» **EXERCISE TEXT**
= Beginning of Section =

Introduction

Uterine leiomyomas (fibroids, LM) are benign neoplasms that arise from uterine smooth muscle and represent the most common benign tumor in reproductive-age women. While a majority of LM are asymptomatic, they commonly cause menorrhagia, dysmenorrhea, and infertility and approximately 30% of identified fibroids require intervention [1]. While some medical therapies have shown promise in symptomatic management, hysterectomy or myomectomy remains the most common approach to treatment. Advances in minimally invasive surgery have improved recovery and minimized hospital stays overall for these patients, but the socioeconomic burden remains significant, costing an estimated $34.4 billion for the 200,000 hysterectomies and 30,000 myomectomies performed each year to treat fibroids [2]. New approaches to medical management for fibroids are desperately needed.

With few exceptions, LM originate from somatic mutations in myometrium (MM) cells, resulting in progressive loss of growth regulation leading to unchecked growth. A variety of mutations have been identified that seem to give rise to unique growth patterns [3]. One distinct subtype carries a mutation in mediator complex subunit 12 (mut-MED12) and comprises 70% of all LM. The most common mutation within this family is a single point mutation at codon 44 in exon 2 of the MED12 gene, the G44D mutation [4]. MED12 mutation leads to a configurational change that alters its interaction with transcriptional co-activator pathway proteins including cyclin C, leading to a loss in CDK activity [5].

Global metabolomics profiling of LM showed decreased levels of tryptophan in mut-MED12 LM tissue compared to tumors expressing wild type (wt)-MED12 [6]. Three enzymes (tryptophan 2,3-dioxygenase [TDO2], indoleamine-2,3-dioxygenease 1 [IDO1], and IDO2) catalyze the oxidation of L-tryptophan to N-formyl-L-kynurenine, as the first and rate-limiting step of kynurenine production, which plays important roles in tumorigenesis [7,8,9,10]. However, the mechanisms leading to decreased tryptophan in mut-MED12 LM, and the role of the tryptophan-kynurenine pathway in LM tumorigenesis, remain unclear.

Estrogen and progesterone driving LM cell proliferation, survival, and extracellular matrix formation [11]. Progesterone regulates TDO2 expression in endometrium and breast tissue, contributing to both normal tissue function and tumor growth [12, 13]. To better understand the role of the tryptophan-kynurenine pathway in LM, with the ultimate goal of developing new therapeutics for LM, here we examined the effect of MED12 mutation on tryptophan metabolism. We tested the hypothesis that progestins regulate TDO2 in LM and MM tissues and that MED12 mutation impairs progestin-regulated TDO2 expression, leading to a decrease in tryptophan in mut-MED12 LM.

= End of Section =

» **SUPPLIED DATA**
= Beginning of Section =

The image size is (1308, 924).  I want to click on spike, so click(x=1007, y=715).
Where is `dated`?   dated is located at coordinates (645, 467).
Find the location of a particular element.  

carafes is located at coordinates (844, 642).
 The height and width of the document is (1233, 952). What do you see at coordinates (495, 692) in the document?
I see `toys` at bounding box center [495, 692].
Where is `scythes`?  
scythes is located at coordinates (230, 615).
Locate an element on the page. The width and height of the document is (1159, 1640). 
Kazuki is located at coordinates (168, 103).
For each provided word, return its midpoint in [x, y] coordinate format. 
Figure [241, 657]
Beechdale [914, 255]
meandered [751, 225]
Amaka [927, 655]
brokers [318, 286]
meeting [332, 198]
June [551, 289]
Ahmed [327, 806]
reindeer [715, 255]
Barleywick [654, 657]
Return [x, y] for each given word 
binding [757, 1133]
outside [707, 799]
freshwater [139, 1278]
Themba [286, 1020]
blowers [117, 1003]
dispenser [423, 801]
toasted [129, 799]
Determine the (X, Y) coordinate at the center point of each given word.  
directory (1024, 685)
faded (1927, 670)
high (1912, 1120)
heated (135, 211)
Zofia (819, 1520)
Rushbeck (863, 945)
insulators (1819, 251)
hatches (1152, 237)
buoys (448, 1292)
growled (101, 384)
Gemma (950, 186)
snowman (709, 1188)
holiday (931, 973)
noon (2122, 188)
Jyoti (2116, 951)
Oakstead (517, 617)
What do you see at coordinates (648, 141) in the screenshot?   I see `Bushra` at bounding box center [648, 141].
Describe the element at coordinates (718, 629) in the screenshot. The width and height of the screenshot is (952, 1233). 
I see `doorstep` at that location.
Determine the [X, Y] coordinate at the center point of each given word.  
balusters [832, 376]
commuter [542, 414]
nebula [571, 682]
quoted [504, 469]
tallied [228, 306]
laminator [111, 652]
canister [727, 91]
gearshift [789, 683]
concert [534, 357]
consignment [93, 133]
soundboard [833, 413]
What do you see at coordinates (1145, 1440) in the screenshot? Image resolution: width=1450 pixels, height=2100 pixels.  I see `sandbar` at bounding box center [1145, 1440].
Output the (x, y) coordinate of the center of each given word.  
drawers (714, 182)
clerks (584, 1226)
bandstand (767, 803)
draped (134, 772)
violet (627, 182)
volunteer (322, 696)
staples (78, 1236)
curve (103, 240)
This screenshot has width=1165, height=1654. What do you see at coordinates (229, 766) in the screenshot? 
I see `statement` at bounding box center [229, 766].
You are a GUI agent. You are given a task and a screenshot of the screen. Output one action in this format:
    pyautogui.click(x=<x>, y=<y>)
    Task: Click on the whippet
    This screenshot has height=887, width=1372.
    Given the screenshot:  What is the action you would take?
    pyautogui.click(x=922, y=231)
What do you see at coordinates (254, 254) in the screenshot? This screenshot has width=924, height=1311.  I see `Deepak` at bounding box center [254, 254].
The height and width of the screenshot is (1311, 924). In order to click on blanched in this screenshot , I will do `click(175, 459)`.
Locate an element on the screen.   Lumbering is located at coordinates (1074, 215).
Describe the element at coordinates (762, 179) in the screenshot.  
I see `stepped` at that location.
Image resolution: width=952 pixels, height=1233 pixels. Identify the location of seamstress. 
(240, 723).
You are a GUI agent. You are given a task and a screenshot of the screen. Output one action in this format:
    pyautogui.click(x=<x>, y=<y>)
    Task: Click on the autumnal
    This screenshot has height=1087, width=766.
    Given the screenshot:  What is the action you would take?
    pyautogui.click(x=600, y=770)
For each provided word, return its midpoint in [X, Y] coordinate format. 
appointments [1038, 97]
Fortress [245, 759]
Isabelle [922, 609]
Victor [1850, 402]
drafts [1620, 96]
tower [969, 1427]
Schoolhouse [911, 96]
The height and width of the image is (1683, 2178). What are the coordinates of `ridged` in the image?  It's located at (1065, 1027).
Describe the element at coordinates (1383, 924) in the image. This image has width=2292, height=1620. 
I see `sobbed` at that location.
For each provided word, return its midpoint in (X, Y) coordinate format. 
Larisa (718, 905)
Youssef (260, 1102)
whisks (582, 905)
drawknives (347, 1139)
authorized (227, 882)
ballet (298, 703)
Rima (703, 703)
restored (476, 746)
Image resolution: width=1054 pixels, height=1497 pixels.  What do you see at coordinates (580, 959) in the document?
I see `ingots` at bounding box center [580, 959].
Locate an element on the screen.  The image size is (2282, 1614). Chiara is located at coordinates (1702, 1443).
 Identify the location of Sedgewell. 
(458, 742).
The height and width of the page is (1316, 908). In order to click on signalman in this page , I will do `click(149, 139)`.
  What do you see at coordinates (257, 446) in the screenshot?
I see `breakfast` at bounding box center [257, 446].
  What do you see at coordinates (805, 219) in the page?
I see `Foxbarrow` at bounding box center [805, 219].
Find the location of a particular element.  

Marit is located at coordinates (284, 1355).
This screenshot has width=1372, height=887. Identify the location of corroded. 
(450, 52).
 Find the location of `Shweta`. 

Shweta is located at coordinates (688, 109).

= End of Section =

» **BRIEF 1**
Print everything from "Estrogen and progesterone" down to "in mut-MED12 LM." in the introduction on uterine leiomyomas, keeping every word and mark unchanged.
» **BRIEF 2**
Decide whether each statement agrees with the introduction on uterine leiomyomas, answering yes or no and quoting the words that decide it. (a) Tumors carrying a MED12 mutation make up 70% of all leiomyomas. (b) Metabolomics profiling found higher tryptophan levels in mut-MED12 leiomyoma tissue than in wild-type MED12 tumors. (c) The most common MED12 mutation is a single point mutation at codon 44 in exon 2.

» **ANSWER 1**
Estrogen and progesterone driving LM cell proliferation, survival, and extracellular matrix formation [11]. Progesterone regulates TDO2 expression in endometrium and breast tissue, contributing to both normal tissue function and tumor growth [12, 13]. To better understand the role of the tryptophan-kynurenine pathway in LM, with the ultimate goal of developing new therapeutics for LM, here we examined the effect of MED12 mutation on tryptophan metabolism. We tested the hypothesis that progestins regulate TDO2 in LM and MM tissues and that MED12 mutation impairs progestin-regulated TDO2 expression, leading to a decrease in tryptophan in mut-MED12 LM.

» **ANSWER 2**
(a) Yes: "One distinct subtype carries a mutation in mediator complex subunit 12 (mut-MED12) and comprises 70% of all LM."
(b) No: "Global metabolomics profiling of LM showed decreased levels of tryptophan in mut-MED12 LM tissue compared to tumors expressing wild type (wt)-MED12"
(c) Yes: "The most common mutation within this family is a single point mutation at codon 44 in exon 2 of the MED12 gene, the G44D mutation"